Our service/process-aligned groups are comprised of engineering and delivery personnel responsible for creating the most efficient and cost-effective custom workflows. These workflows integrate proprietary and third-party technologies, while harnessing the benefits of a globally distributed workforce. They are responsible for executing our client engagements in accordance with our service-level agreements and ensuring client satisfaction.

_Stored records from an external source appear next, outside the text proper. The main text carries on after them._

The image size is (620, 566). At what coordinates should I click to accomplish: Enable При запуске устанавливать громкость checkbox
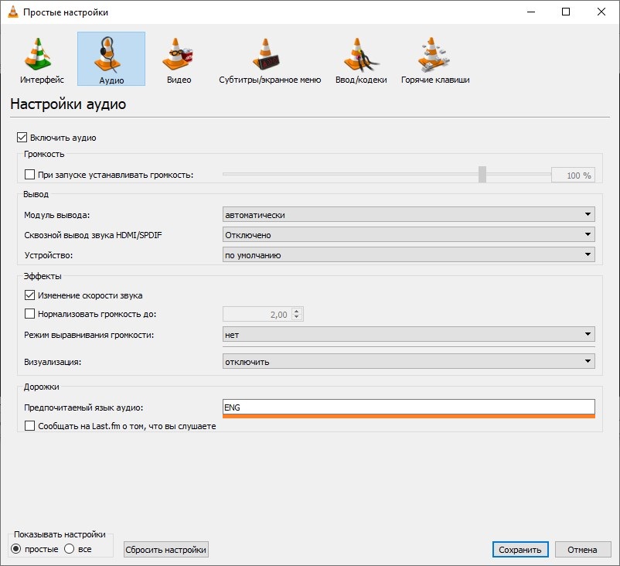(30, 175)
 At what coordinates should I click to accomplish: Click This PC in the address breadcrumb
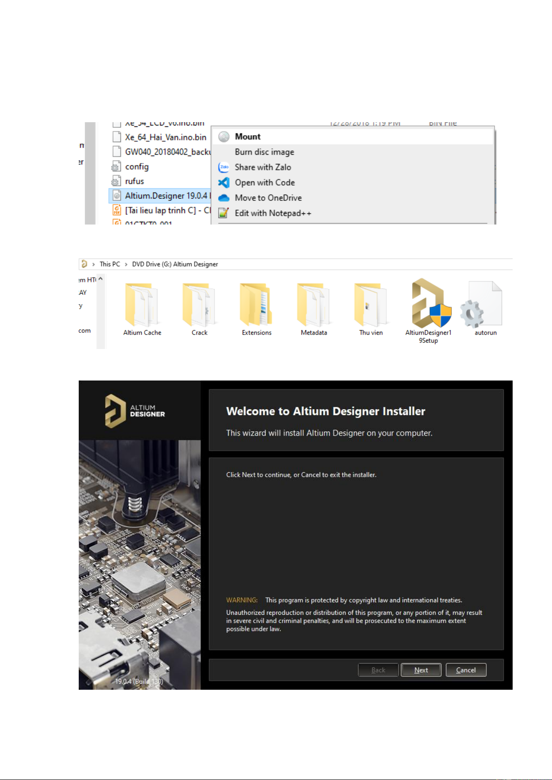[x=110, y=264]
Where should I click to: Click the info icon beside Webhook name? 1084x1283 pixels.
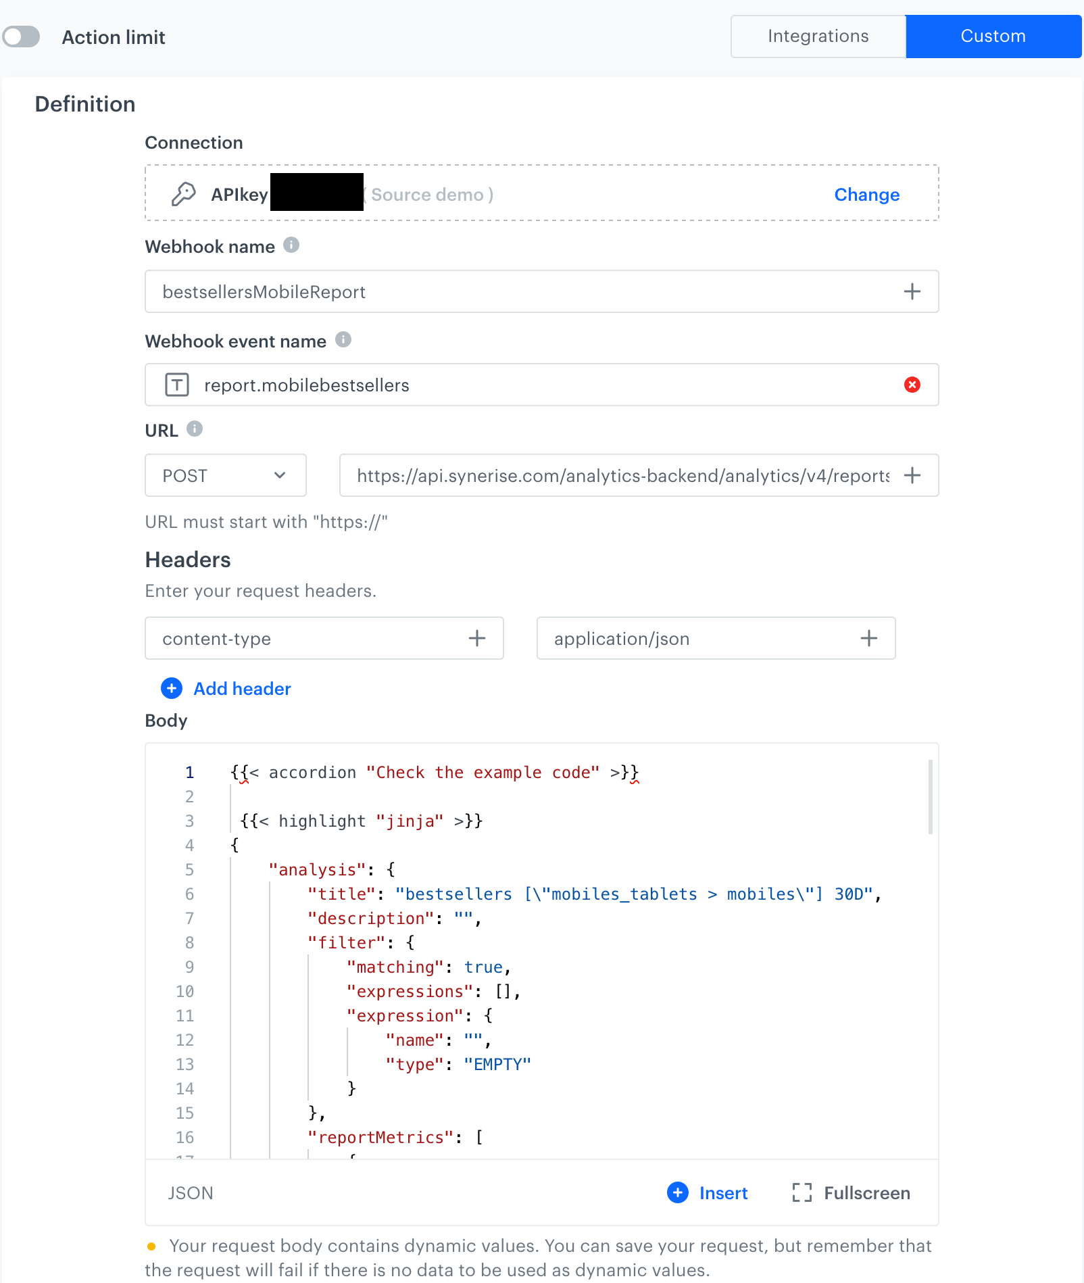(291, 245)
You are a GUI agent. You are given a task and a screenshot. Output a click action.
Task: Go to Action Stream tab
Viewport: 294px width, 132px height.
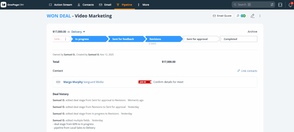click(x=60, y=5)
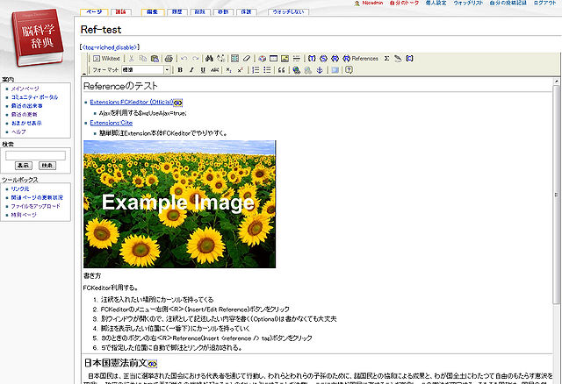Click the editor help question-mark icon
This screenshot has width=562, height=384.
(x=349, y=69)
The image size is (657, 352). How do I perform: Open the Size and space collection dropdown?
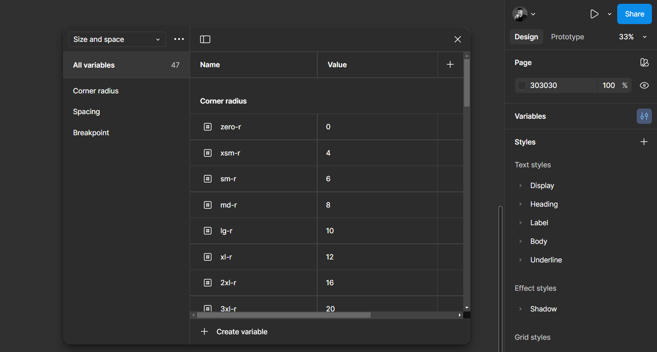(117, 39)
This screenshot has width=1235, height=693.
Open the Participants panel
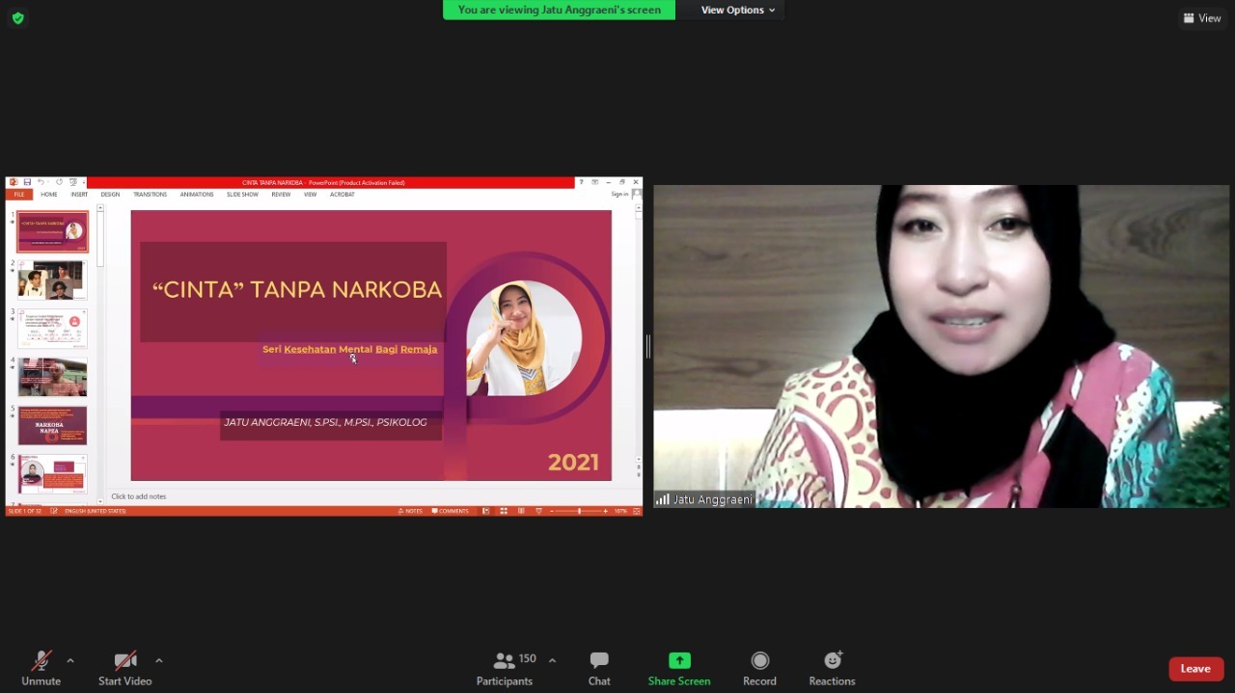point(505,668)
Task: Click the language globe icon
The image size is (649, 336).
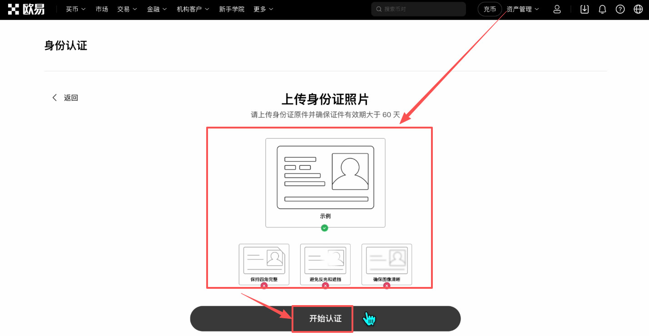Action: 638,9
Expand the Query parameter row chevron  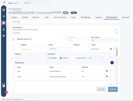[x=110, y=71]
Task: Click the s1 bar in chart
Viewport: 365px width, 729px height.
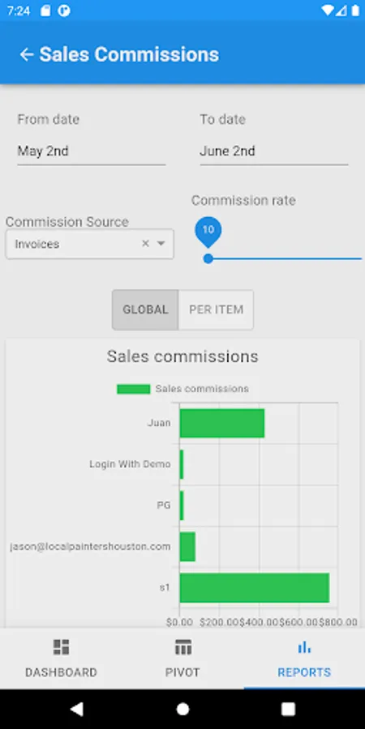Action: pyautogui.click(x=255, y=588)
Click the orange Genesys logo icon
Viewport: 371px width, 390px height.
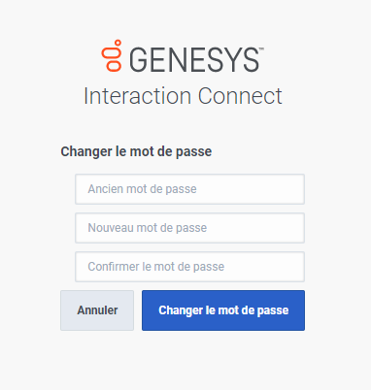(x=112, y=55)
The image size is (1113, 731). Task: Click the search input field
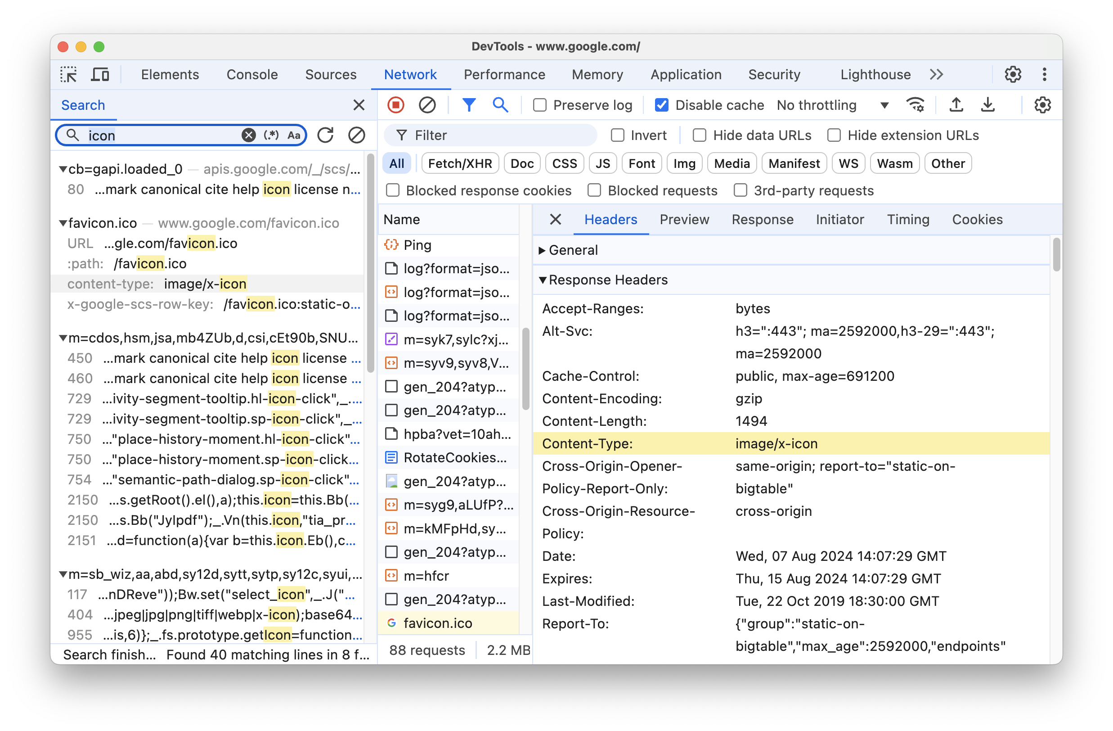[154, 135]
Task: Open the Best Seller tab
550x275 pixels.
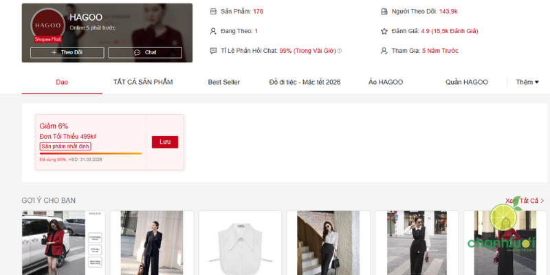Action: 224,83
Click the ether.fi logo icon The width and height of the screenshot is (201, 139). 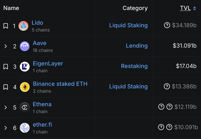pos(24,128)
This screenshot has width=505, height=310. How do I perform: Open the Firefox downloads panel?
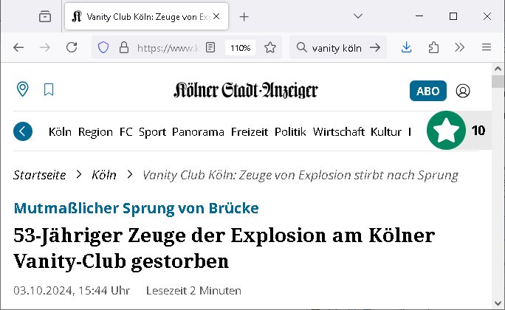(407, 47)
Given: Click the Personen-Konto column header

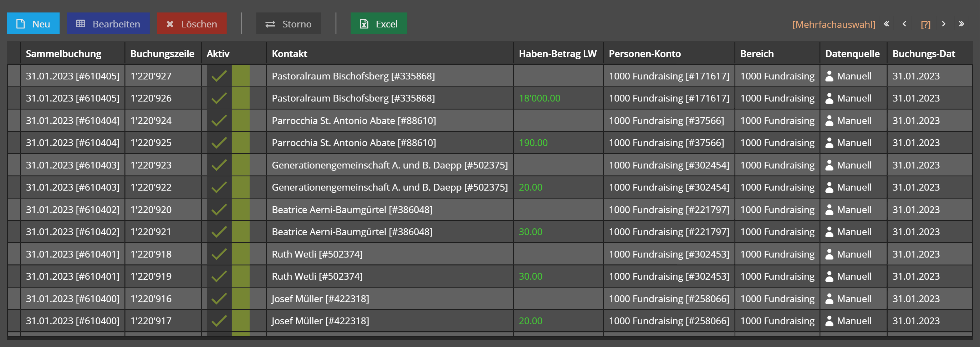Looking at the screenshot, I should pos(644,54).
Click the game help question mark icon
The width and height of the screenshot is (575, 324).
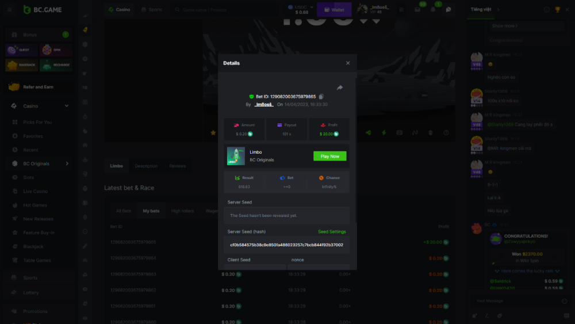click(446, 132)
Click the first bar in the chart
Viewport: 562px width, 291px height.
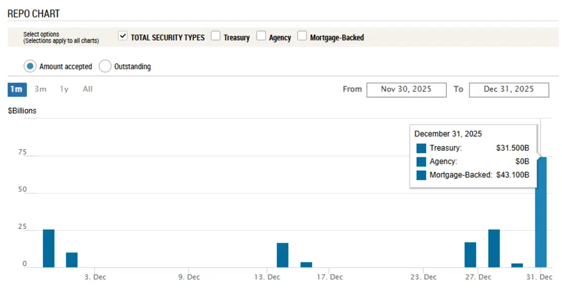click(49, 248)
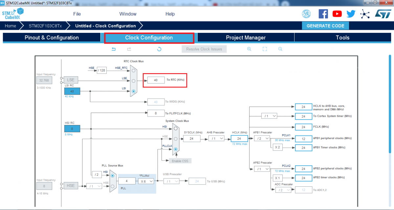
Task: Click the fit-to-screen icon
Action: (x=265, y=49)
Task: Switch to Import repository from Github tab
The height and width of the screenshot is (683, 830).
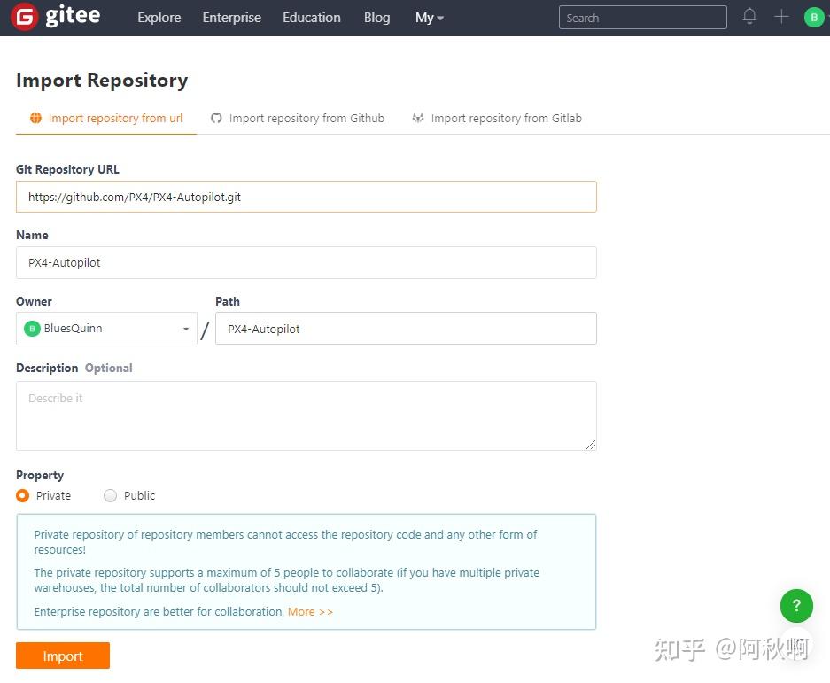Action: pyautogui.click(x=306, y=118)
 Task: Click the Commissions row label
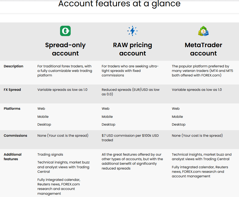click(15, 135)
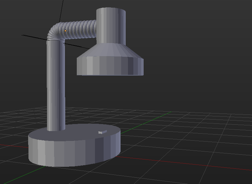This screenshot has height=184, width=252.
Task: Click empty dark background above the grid
Action: coord(193,56)
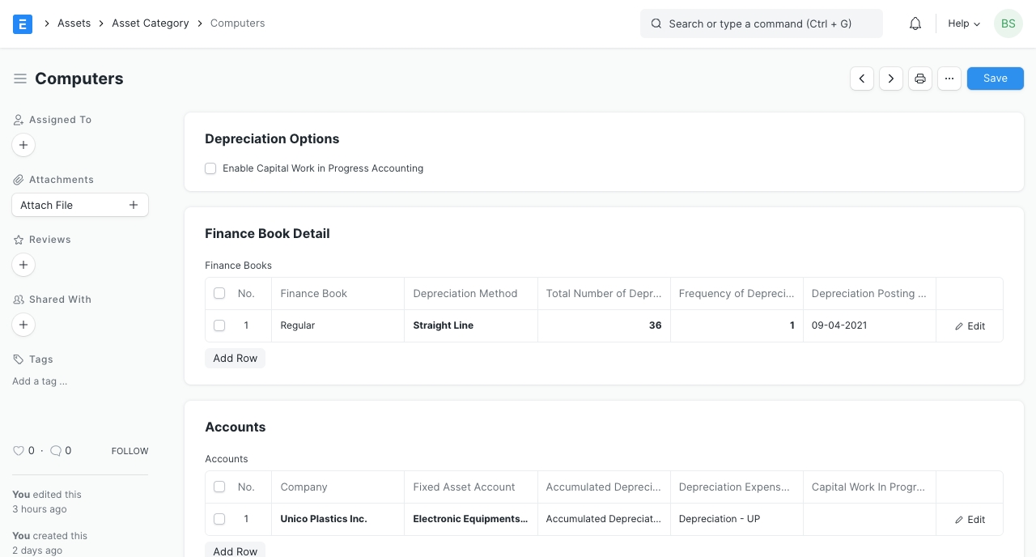Open the three-dots more options menu
1036x557 pixels.
[949, 79]
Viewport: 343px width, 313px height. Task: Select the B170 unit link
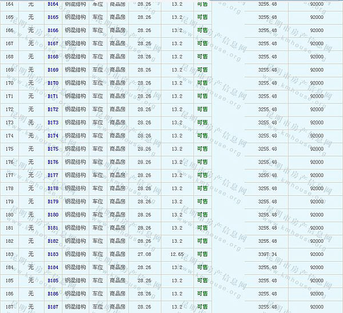[53, 83]
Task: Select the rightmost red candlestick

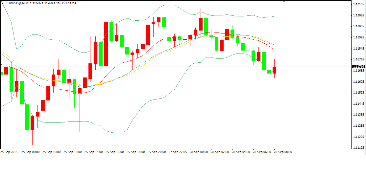Action: 275,70
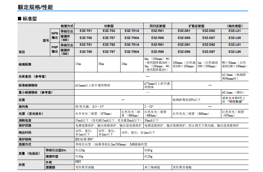Select the 15m detection distance cell
Image resolution: width=263 pixels, height=172 pixels.
[86, 64]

Our support groups are responsible for managing a diverse group of enabling functions, including human resources and recruiting, global technology infrastructure and physical infrastructure and facilities.

Results of Operations

Three Months Ended March 31, 2009 and 2008

Revenues

Our publishing services include digitization, conversion, composition, data modeling and XML encoding and our KPO services include research and analysis, authoring, copy-editing, abstracting, indexing and other content creation activities. Our staff of IT systems professionals focus on the design, implementation, integration and deployment of digital systems used to author, manage and distribute content. We price our publishing services and KPO services based on the quantity delivered or resources utilized and generally recognize revenue in the period in which the services are performed and delivered. A substantial majority of our IT professional services is provided on a project basis that generates non-recurring revenues. We price our professional services on an hourly basis for actual time and expense incurred, or on a fixed-fee turn-key basis.  Revenues for contracts billed on a time-and-materials basis are recognized as services are performed.  Revenues under fixed-fee contracts, which are not significant to the overall revenues, are recognized on the percentage of completion method of accounting as services are performed or as portions of projects are completed.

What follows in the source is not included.